= Consigne A =
Recopiez fidèlement le passage du texte fourni qui va de « Ce n’est pas » à « se fait pas. ».
= Consigne B =
Dans le texte fourni, résumez en quelques phrases le paragraphe qui commence par « Ce n’est pas une œuvre d’historien » en conservant ses idées essentielles.
------ Texte fourni
J’essaye depuis plusieurs jours de trouver les mots pour dire ce film et bien sûr “bouleversant” vient à l’esprit, facilement, d’emblée, mais il est usé jusqu’à la moelle. Alors je préfère cet autre adjectif utilisé par le chroniqueur du Figaro : “redoutable”. Oui, il faut craindre de voir ce film, l’approcher avec précaution, et manier donc les mots avec modestie, essayer de ne pas être un vulgaire marchand de mémoire.
Ce n’est pas une œuvre d’historien, il n’y a pas de processus de recherche au sens universitaire, disciplinaire ; il ne s’agit pas non plus d’émouvoir, de tirer des larmes ; il s’agit plutôt de mettre en forme un document. Il fallait fournir et livrer des images et des sons à une conscience libre, qui ne s’enferme pas dans la mémoire. Cette terrible beauté prend alors une dimension universelle, fondamentale ; la première parole d’un témoin décrit la construction du mur :
… un mur au milieu de la chaussée. C’est amusant, c’est étrange. Un mur au milieu d’une rue, ça ne sert à rien. Cela ne se fait pas.
------------
------ Données fournies
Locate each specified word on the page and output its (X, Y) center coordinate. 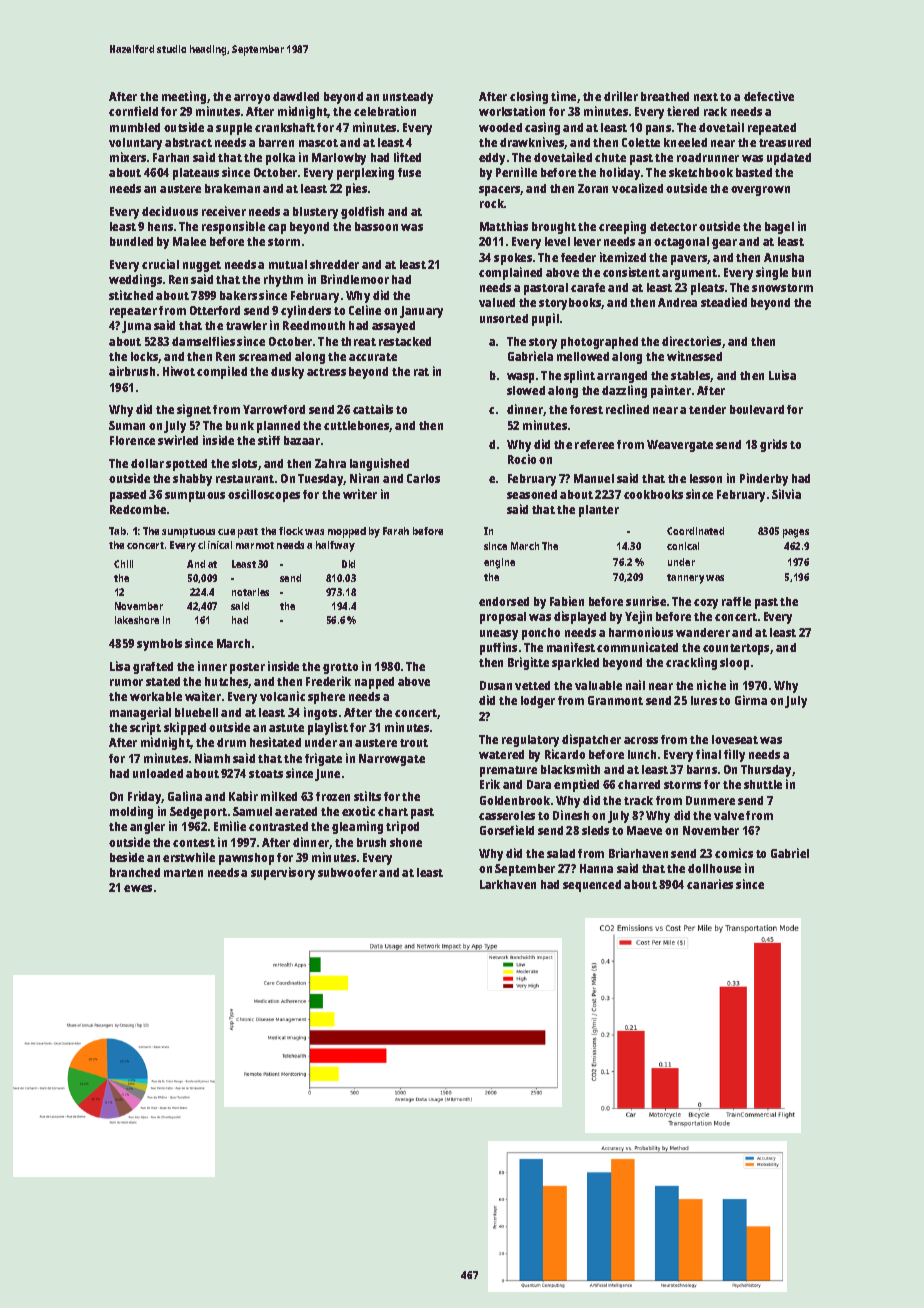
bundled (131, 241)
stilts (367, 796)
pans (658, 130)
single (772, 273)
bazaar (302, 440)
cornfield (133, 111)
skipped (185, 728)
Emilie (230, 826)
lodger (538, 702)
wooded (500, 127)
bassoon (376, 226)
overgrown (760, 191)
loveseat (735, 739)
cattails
------------
= Réponse A =
Ce n’est pas une œuvre d’historien, il n’y a pas de processus de recherche au sens universitaire, disciplinaire ; il ne s’agit pas non plus d’émouvoir, de tirer des larmes ; il s’agit plutôt de mettre en forme un document. Il fallait fournir et livrer des images et des sons à une conscience libre, qui ne s’enferme pas dans la mémoire. Cette terrible beauté prend alors une dimension universelle, fondamentale ; la première parole d’un témoin décrit la construction du mur :
… un mur au milieu de la chaussée. C’est amusant, c’est étrange. Un mur au milieu d’une rue, ça ne sert à rien. Cela ne se fait pas.

= Réponse B =
Le film n’est ni un travail d’historien fondé sur une recherche universitaire, ni une tentative d’émouvoir. Il met en forme un document. Il devait offrir des images et des sons à une conscience libre, qui ne s’enferme pas dans la mémoire. Sa terrible beauté prend ainsi une dimension universelle, et la première parole d’un témoin décrit la construction du mur.